__SUPPLIED RECORDS__
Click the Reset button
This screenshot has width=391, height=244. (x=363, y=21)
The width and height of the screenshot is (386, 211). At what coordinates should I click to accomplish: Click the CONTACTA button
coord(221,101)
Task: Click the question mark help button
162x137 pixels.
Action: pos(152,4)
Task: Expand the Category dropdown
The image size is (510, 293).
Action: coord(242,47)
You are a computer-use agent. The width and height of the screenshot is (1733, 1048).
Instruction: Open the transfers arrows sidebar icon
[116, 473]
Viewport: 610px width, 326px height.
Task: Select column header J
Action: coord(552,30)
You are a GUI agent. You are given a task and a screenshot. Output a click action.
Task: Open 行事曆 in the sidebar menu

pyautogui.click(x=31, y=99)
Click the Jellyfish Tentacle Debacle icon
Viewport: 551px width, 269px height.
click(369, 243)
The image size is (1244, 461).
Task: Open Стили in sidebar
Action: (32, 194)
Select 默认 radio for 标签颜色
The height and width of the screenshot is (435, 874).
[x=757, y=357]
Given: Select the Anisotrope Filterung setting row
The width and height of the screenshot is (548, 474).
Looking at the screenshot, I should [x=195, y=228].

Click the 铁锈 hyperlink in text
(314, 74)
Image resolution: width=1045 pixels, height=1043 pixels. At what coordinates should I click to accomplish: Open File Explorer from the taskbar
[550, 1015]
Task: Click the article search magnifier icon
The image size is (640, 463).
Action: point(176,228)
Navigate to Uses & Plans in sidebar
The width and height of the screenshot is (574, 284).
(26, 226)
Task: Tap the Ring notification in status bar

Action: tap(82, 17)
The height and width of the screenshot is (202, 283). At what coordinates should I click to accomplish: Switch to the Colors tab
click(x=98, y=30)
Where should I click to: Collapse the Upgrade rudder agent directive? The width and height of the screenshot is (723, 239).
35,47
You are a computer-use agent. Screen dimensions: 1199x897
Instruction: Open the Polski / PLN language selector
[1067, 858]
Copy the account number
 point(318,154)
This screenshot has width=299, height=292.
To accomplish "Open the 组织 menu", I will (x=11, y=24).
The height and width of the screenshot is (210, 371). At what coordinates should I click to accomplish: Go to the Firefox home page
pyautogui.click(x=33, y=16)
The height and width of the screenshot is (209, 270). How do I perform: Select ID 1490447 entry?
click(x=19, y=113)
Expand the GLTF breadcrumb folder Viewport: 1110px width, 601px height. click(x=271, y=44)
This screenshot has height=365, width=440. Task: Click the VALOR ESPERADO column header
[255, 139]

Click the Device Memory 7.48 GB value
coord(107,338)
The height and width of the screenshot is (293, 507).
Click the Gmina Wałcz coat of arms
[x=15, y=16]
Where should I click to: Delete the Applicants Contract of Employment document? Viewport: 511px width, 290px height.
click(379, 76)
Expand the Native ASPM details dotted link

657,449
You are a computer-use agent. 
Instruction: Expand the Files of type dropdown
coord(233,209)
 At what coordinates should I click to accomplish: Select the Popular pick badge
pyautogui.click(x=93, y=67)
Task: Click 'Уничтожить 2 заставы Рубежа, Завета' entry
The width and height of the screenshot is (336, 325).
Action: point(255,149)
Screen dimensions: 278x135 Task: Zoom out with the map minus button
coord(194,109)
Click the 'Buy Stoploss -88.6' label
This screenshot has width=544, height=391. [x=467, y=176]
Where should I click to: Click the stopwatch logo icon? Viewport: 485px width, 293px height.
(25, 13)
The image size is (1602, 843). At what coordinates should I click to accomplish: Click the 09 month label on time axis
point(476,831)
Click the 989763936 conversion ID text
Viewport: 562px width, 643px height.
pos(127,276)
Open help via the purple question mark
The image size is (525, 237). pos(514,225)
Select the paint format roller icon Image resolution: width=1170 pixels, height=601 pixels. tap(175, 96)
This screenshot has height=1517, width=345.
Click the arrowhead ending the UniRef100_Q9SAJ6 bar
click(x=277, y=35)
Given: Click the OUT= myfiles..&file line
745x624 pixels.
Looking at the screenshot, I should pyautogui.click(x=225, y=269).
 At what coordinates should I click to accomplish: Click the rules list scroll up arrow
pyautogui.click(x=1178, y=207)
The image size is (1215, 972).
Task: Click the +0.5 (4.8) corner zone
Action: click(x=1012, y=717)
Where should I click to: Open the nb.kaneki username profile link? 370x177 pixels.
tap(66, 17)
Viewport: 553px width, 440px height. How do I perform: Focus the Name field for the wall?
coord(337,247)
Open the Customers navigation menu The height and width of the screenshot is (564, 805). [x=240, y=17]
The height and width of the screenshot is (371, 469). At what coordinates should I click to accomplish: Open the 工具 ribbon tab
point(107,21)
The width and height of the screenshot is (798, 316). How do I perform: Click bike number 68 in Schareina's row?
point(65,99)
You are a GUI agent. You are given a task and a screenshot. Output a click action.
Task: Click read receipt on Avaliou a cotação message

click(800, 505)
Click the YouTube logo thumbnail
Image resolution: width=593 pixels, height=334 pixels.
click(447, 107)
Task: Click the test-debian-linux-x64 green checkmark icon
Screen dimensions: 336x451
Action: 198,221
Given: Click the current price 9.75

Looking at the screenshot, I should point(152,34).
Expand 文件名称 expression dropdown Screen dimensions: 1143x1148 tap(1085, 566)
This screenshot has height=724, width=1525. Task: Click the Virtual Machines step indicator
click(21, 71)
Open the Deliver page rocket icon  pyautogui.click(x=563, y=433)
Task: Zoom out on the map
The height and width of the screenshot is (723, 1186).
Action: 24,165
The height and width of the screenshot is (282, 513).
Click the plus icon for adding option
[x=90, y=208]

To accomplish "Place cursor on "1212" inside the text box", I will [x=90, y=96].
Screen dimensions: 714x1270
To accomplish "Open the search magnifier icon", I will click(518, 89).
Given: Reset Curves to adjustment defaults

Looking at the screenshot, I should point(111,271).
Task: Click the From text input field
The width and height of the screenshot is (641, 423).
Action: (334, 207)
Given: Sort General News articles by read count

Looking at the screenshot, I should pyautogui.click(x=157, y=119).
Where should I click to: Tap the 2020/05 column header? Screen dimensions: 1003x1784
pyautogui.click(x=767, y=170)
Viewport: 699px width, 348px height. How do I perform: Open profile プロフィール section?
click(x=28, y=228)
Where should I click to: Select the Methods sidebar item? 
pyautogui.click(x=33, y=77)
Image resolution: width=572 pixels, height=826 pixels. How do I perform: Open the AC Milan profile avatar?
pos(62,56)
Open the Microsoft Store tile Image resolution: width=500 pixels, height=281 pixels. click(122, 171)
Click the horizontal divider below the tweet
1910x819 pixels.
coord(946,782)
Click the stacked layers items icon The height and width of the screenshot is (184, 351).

__WORK INSTRUCTIONS__
Look above for the line containing "Click the 铁锈 hyperlink in text" and the line containing "Task: Click the article search magnifier icon". Transcribe both, with the lines between them, exactly.

__RESPONSE TO THIS EXERCISE__
Click the 铁锈 hyperlink in text
(314, 74)
Image resolution: width=1045 pixels, height=1043 pixels. At what coordinates should I click to accomplish: Open File Explorer from the taskbar
[550, 1015]
Task: Click the article search magnifier icon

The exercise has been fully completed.